Son tueur, qui n'a pas encore été identifié, a été le seul à lui répondre. Il a ouvert la porte et appuyé sur la détente d'un fusil de chasse. Atteinte au visage, la jeune femme s'est effondrée sur la véranda de la résidence.

Le tireur a d'abord déclaré à la police avoir ouvert le feu par accident. Son avocate a plus tard affirmé que son client pensait que Renisha McBride tentait d'entrer chez lui par effraction.

«Quand la preuve sera présentée, je ne doute pas qu'elle démontrera que mon client était justifié [d'agir comme il l'a fait] et qu'il s'est comporté comme une personne raisonnable qui craignait pour sa vie», a déclaré lundi Cheryl Carpenter.

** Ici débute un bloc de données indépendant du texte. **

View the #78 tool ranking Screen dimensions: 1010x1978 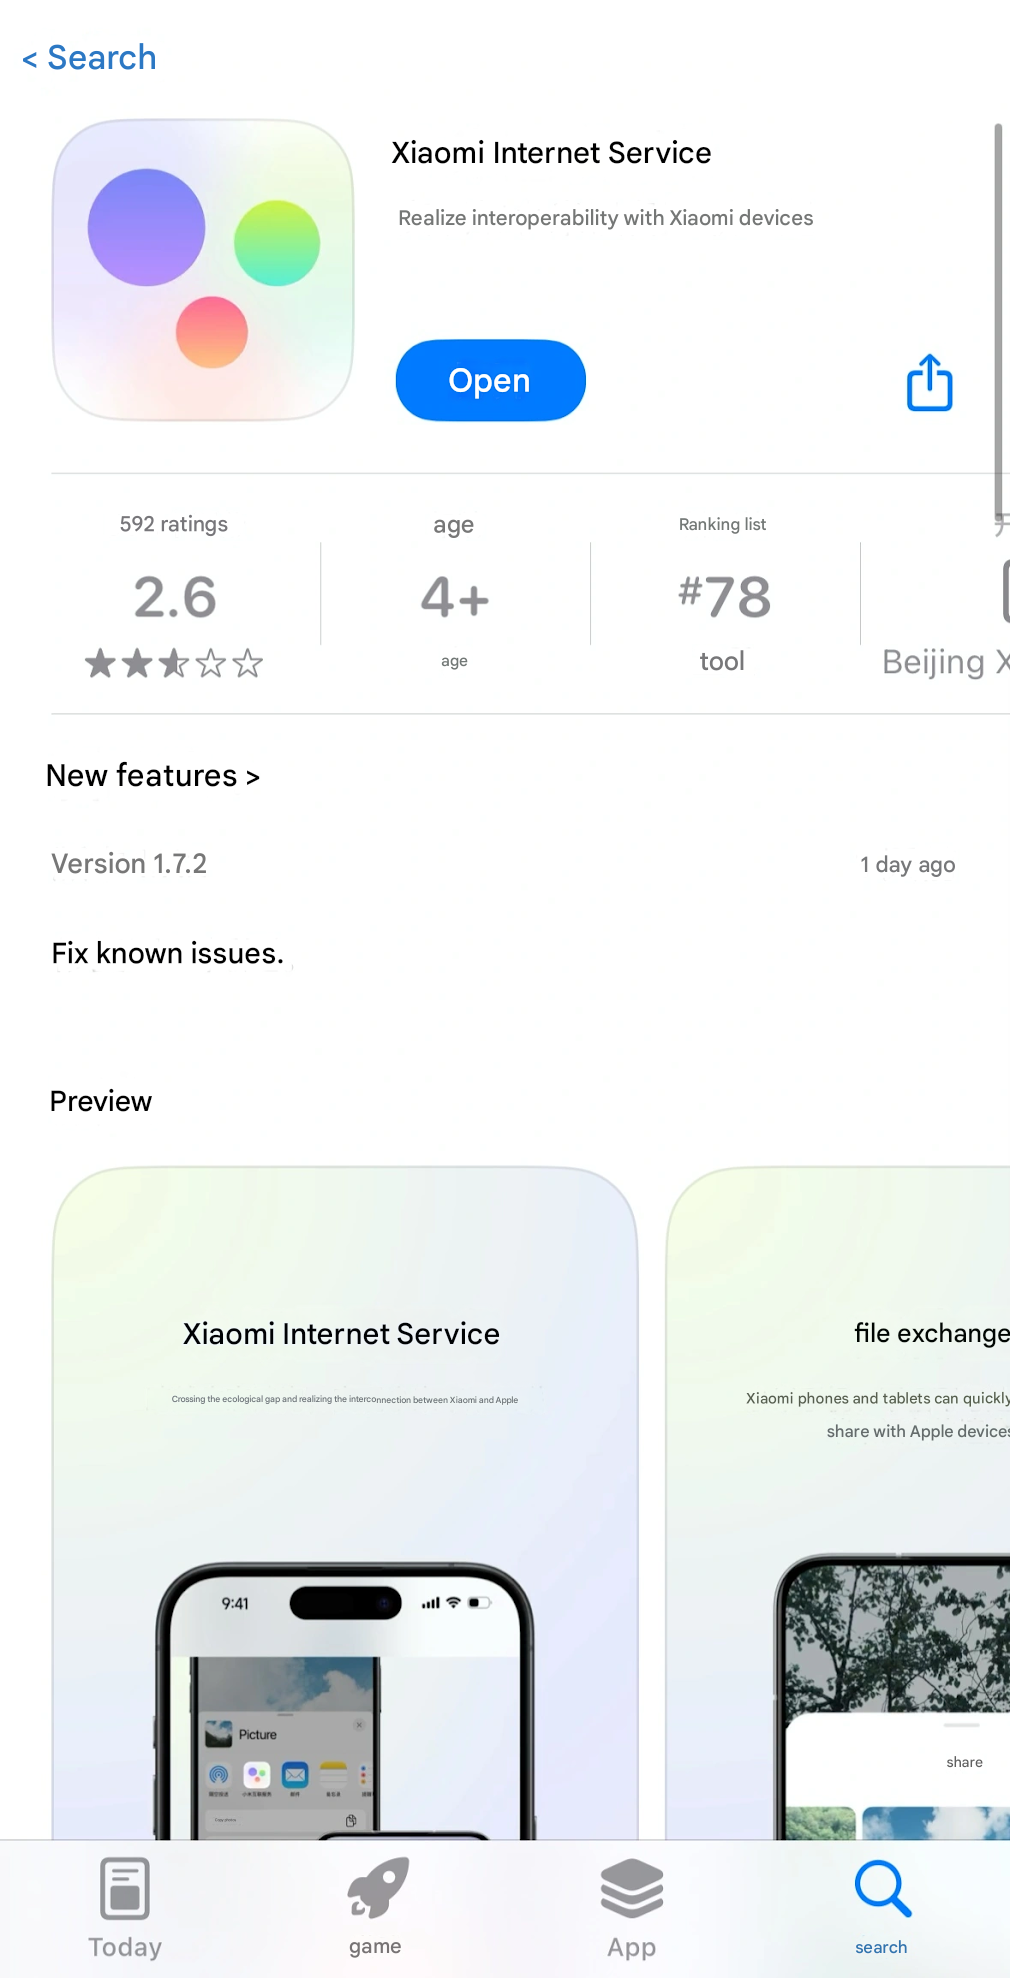point(724,597)
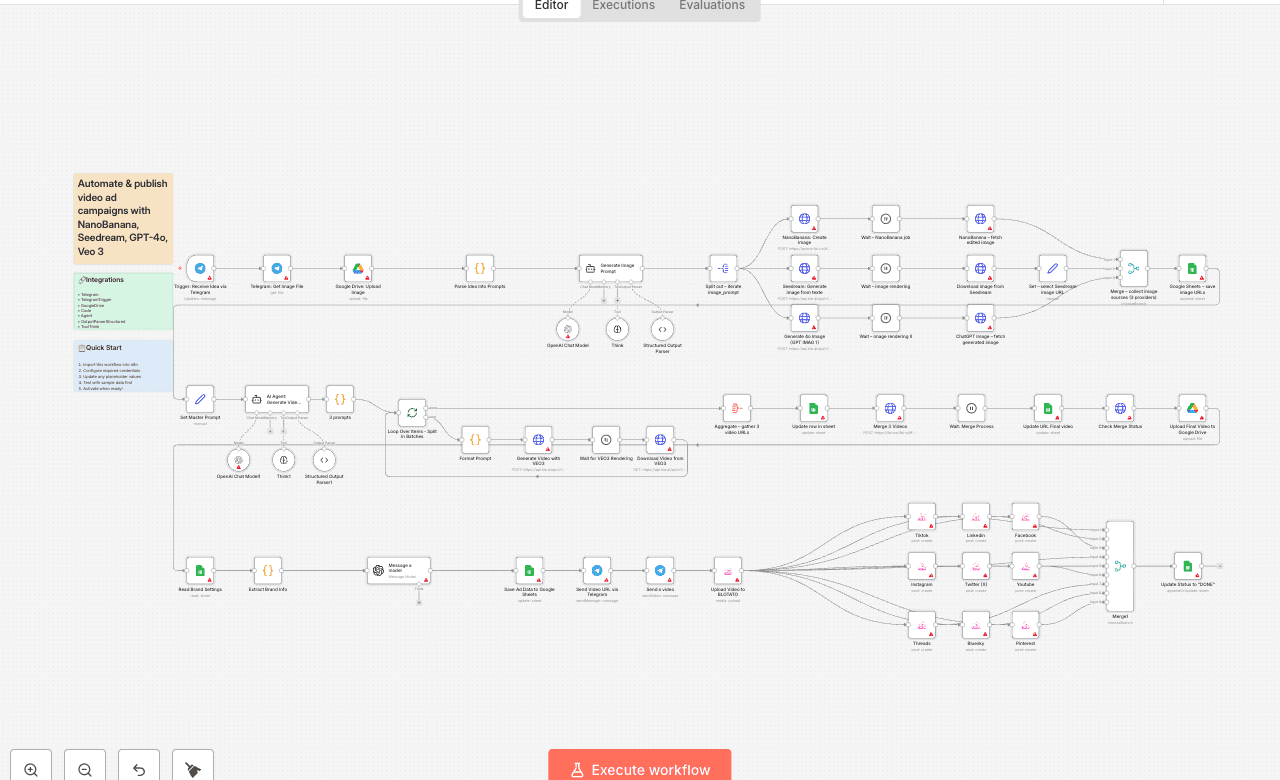Open the Pinterest publishing node
The width and height of the screenshot is (1280, 780).
click(1024, 626)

L'avocat de la famille de la victime, Gerald Thurswell, a répliqué: «S'il craignait pour sa vie, il pouvait appeler le 911. Il a décidé d'ouvrir la porte, de sortir sur la véranda et de pointer un fusil de chasse dans son visage.»

Connaître les lois

Le Michigan est l'un des États américains où une loi, dite Stand Your Ground, autorise un individu à utiliser une arme à feu dès qu'il se sent menacé. On y trouve aussi une loi reconnaissant la Castle Doctrine, qui donne au propriétaire d'une résidence le droit de la défendre par tous les moyens.

Mais Lawrence Dubin, professeur de droit à l'Université de Detroit, doute que l'une ou l'autre de ces lois puissent aider le tireur dans un éventuel procès.

«À en juger par les faits connus, la Castle Doctrine ne semble pas s'appliquer ici parce qu'il n'y a aucune tentative de la part de la victime d'entrer dans la maison. Frapper à la porte d'une maison d'un individu ne peut être considéré comme une violation de domicile, a-t-il déclaré à La Presse hier.

«Quant à la loi Stand Your Ground, elle devient moins pertinente à partir du moment où le tireur déclare à la police avoir ouvert le feu par accident. Évidemment, il voudra l'invoquer s'il décide de plaider la légitime défense.»

Le bureau du procureur du comté de Wayne décidera d'inculper ou non le tueur de Renisha McBride après avoir reçu le rapport des enquêteurs.